This can lead to champions being forced to make mandatory defenses which leaves fans groaning or saying who? In regards to the mandatory challenger. There will be no such feelings at the Save Mart Center in Fresno, California this Saturday night as Jerwin Ancajas makes the 5th defense of his IBF super flyweight strap against mandatory contender Jonas Sultan but this goes way beyond a mandatory and is a significant historical occasion for Filipino boxing.
The clash between Ancajas and Sultan is the first all Filipino world title tussle for 93 years with the last one coming when reigning flyweight kin Pancho Villa took on Clever Sencio in Manila back in 1925. Being from the UK this statistic is quite frankly mind boggling as all British world title contests are an essential bedrock of the boxing business and it’s hard to imagine the sport being anywhere near as relevant without them.

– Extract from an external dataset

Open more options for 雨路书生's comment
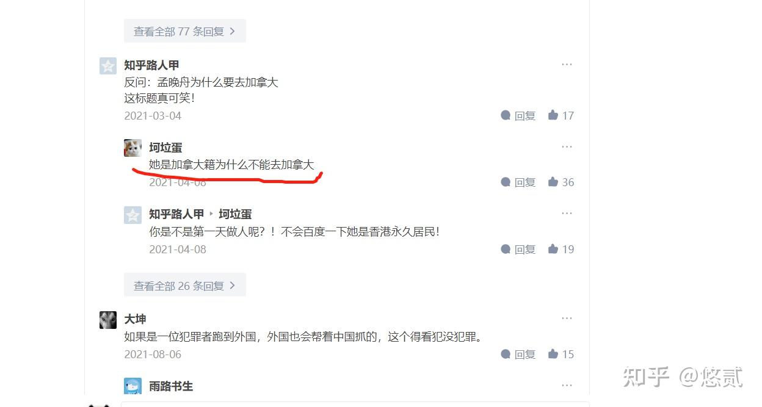The width and height of the screenshot is (762, 407). coord(567,385)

It’s hard to fathom why all Filipino bouts are such a taboo for a section of the boxing community and as participation has fallen and coverage of the sport has decreased the attitudes of the sceptics need to change not only at the world stage but at domestic level where solid matchups are crucial if a fighter is to properly develop and move up the ladder. This is a view shared by respected writer Ryan Songalia who told me through direct message on twitter, “I hope it does change attitudes about Filipino vs. Filipino fights. “Competition breeds prosperity, and only through vetting the top prospects and contenders domestically can the Philippines ensure the best fighters going to the world stage are the best they have to offer.” “The typical refrain used by regressive thinking observers is “the Philippines only has a small amount of world class fighters and they shouldn’t fight each other.” “That is both an insult to the fighters in the Philippines and wildly inaccurate.” “There is a ton of good talent in the Philippines now who aren’t getting opportunities, and by strong domestic competition that will be demonstrated.”

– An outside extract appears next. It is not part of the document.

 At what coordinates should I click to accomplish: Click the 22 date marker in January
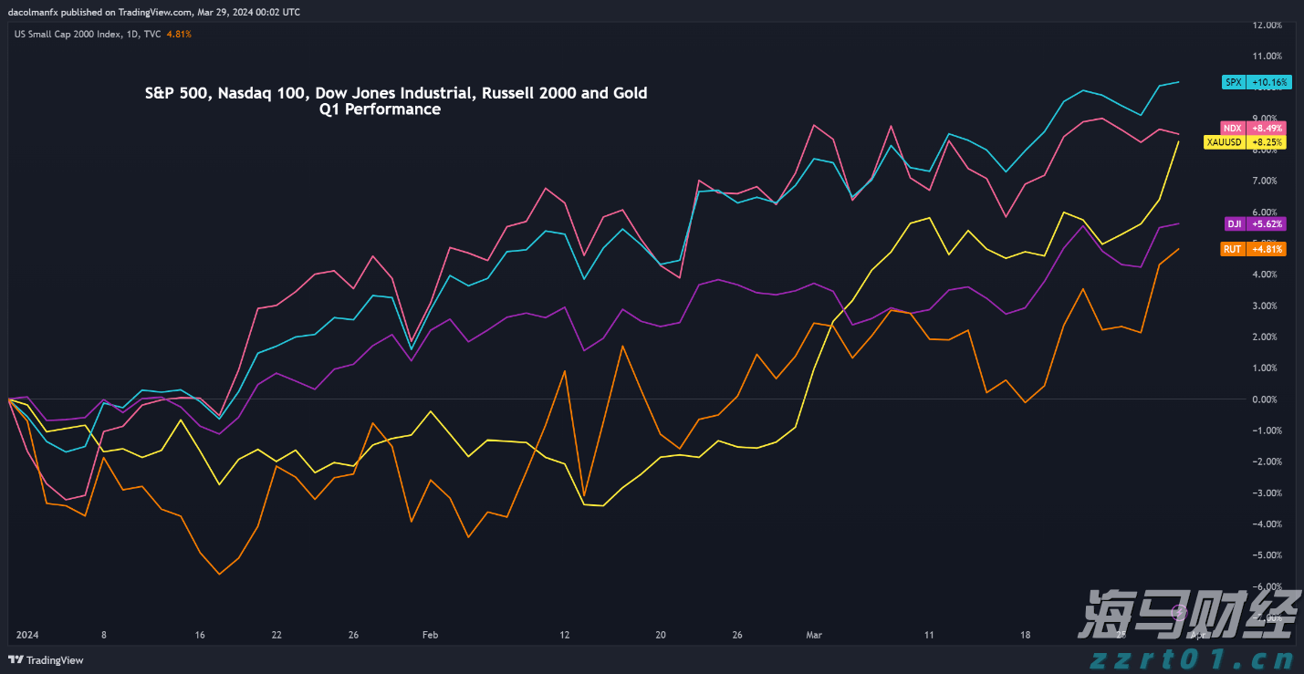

2018 has actually gotten off to a great start for boxing in the Philippines with a number of upset wins including Alvin Lagumbay’s stunning second round KO of Keita Obara in Japan and an exciting crop of youngsters such as Romero Duno, Reymart Gaballo, Jhack Tepora and Mark Anthony Barriga who are leading the charge as the next generation of talent from the country. The introduction of ESPN5 has also been a timely injection of much needed extra coverage and the likes of Ancajas and Barriga have already hugely benefitted from the extra profile boost.
As for the fight itself neither man were privy to a privileged upbringing and both have had to earn their opportunities in their professional careers.
Both are the same age at 26 with Ancajas enjoying a more notable amateur career than his countrymen.
Ancajas lost a majority 10 round decision to Mark Anthony Geraldo in March 2012 but rebounded and found himself appearing on a couple of the Top Rank voyages in Macao. His big break came in September 2016 when he got home advantage against McJoe Arroyo for the IBF super flyweight crown. Ancajas grabbed the opportunity with both hands, dropping and completely outworking the Puerto Rican on the way to a unanimous decision. Unfortunately the bout received no TV coverage at all with a Rappler facebook live stream the only avenue to view the contest and a paltry purse was Ancajas financial reward but he now had a bargaining chip to play with going forward.
The champion then went on the road, fighting in Macao, Australia and Northern Ireland stopping Jose Alfredo Rodriguez, Teiru Kinoshita and Jamie Conlan in the process. It was after the victory over Conlan that Ancajas signed a promotional deal with Top Rank with his first bout for the US outfit coming in Texas in February as he saw off Israel Gonzalez in 10 rounds.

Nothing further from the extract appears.